There is a common saying that those who leave do so because of sin. That they either have committed a sin and want to justify it, or wish to commit a sin and leave so as to avoid facing the consequences of their evil desires.
Research shows this is untrue. Whenever a poll is taken of those questioning their religion, who are on the way out or have already left, wishing to engage in different behavior is rarely a motivation. They are often people who were very devout, but who couldn’t reconcile the contradictions they saw. Even when their behavior changes it is usually after they have lost confidence in their religion to some degree.
The most major problem with the idea that people leave because of sin is that it is an idea not supported by the Christian message: which says that we are all sinners, and that religion was created for those who are sinful, not those who are righteous. The New Testament rationale for forming a church is to welcome and treat sinners, and a faith that fails to do this would be failings its primary mission.
Obviously some people go through some very un-Mormon behavior, but some types of un-Christian behavior are highly tolerated, but other types are greatly frowned upon. People react to the system they were in, not always in constructive ways.

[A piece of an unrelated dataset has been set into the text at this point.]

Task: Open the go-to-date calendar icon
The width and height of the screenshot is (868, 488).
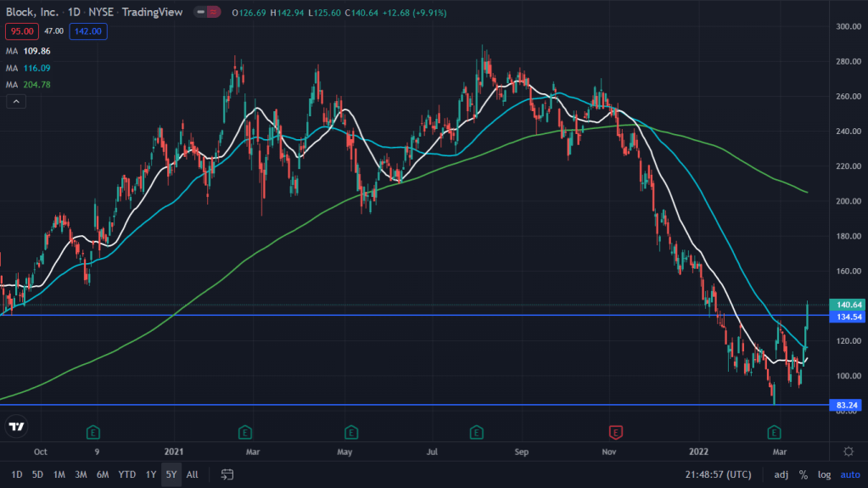Action: coord(227,474)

Perhaps they seek for dubious comforts, but the reaction from their fellow co-religionists is usually to exercise less mercy and forgiveness (from a people who claim to believe in a God who can forgive all things).
Ultimately, whatever course the passage out of religion takes, it is convenient for some leaders and followers to dismiss concerns and questions, and sideline the real issues, because of a persons imperfections (in their eyes), to consider their points invalid because the person raising them is imperfect.